Oh ! c’est passionnant. Raconte, tu as souffert ?

— Non.

— Tu as été jaloux ?

— Non.

— C’est pas possible.

— Si pourtant, mais comment expliquer cette richesse, cette qualité d’affection qui est comme un rayonnement, qui ne demande rien, qui est sans jalousie.

— Non, c’est pas vrai. Si tu n’as pas été jaloux, tu n’as pas aimé.

— Alors, aimer c’est être jaloux pour toi ?

— Oui, absolument.

— Mais être jaloux, c’est quoi ?

— Etre jaloux c’est vouloir avoir à soi, coûte que coûte, quelque chose que l’on aime. Et se battre pour cela.

— Ainsi, vouloir quelque chose coûte que coûte, c’est aimer ?

— Oui, mais cela s’applique seulement aux personnes, pas aux choses.

— Donc, si je veux une chose, cela veut dire que je veux me l’approprier sans l’aimer et si je veux une personne cela veut dire que je l’aime sans me l’approprier. Est-ce bien cela ?

— Ah ! tu es très fort pour embrouiller les gens. Oui, c’est cela.

— Donc, si j’aime vraiment quelqu’un, je ne me l’approprie pas ?

— Je ne me l’approprie pas, mais il est bien naturel que je ne veuille pas qu’il me quitte.

— Je ne veux pas qu’il me quitte, ça veut dire qu’il est à moi que j’ai mis dessus une pancarte « propriété privée ».

— Tu m’embêtes à la fin.
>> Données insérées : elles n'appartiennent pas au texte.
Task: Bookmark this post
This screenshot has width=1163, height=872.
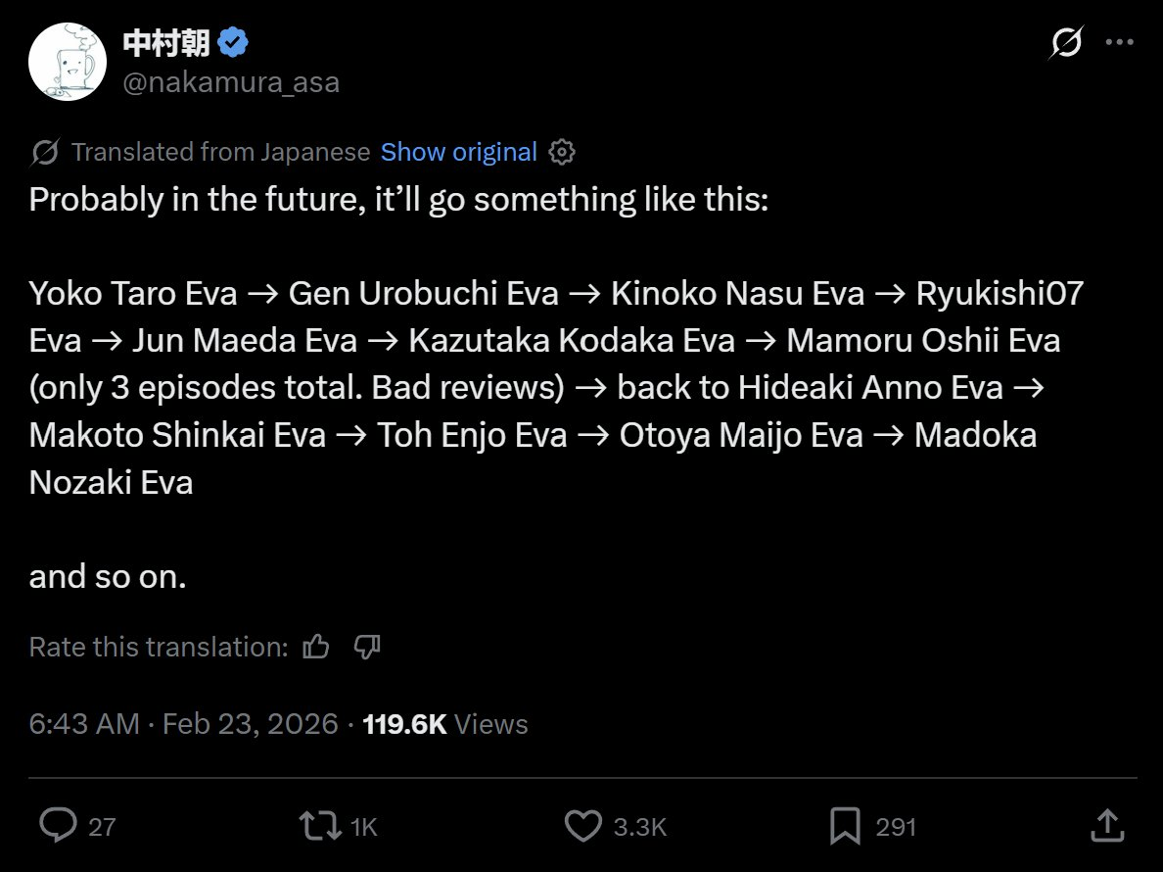Action: click(845, 826)
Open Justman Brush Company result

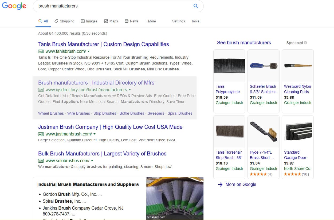[110, 127]
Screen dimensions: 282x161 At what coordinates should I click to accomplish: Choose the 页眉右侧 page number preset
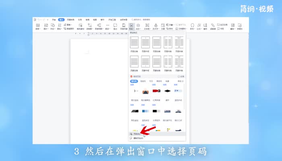coord(157,43)
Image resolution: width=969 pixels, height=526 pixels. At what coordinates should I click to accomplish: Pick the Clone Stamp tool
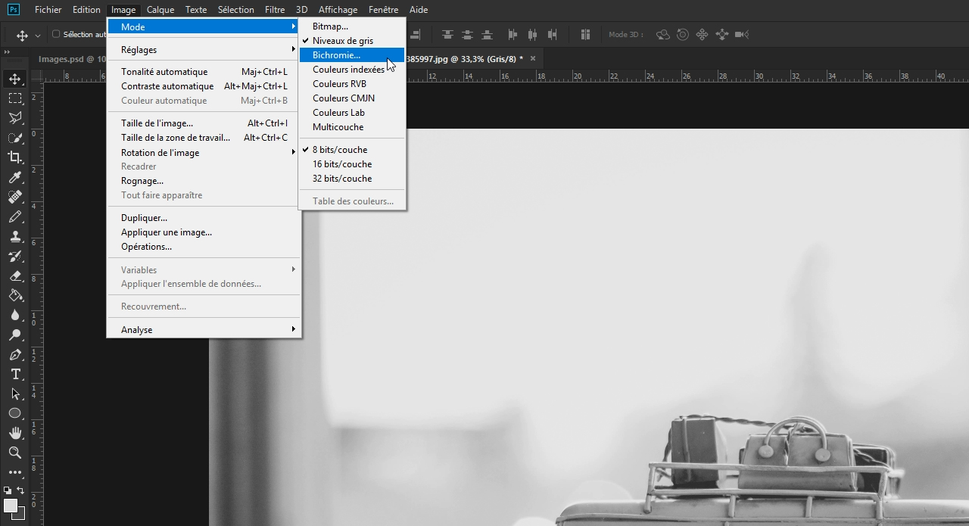click(14, 236)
Crois-tu que j’accepterai comme cela que Louis me quitte ? Mais je ferai un raffut de tous les diables.

— Bien sûr, bien sûr. On ne quitte rien sans déplaisir ni arrachement. La question est de savoir si c’est cela aimer.

— Et qu’est-ce que c’est aimer à ton sens ?

— Qu’est-ce que c’est aimer ? Voilà une question fort embarrassante.

— Ce n’est pas la peine que tu m’en dises tant contre pour ne rien me dire pour.

(à suivre)

(Revue Être Libre. No 267. Avril-Juin 1976)

(suite)

C’est que, précisément, on peut toujours dire ce que l’amour n’est pas, mais jamais ce qu’il est. Ce qui reste peut-être après que tout ce qu’il n’est pas est éliminé.

— Autant dire que l’amour est ce qui reste après qu’on n’existe plus. Car ne pas être possessif, ne pas être jaloux, pas ceci, pas cela, c’est bien au fond ne pas vivre.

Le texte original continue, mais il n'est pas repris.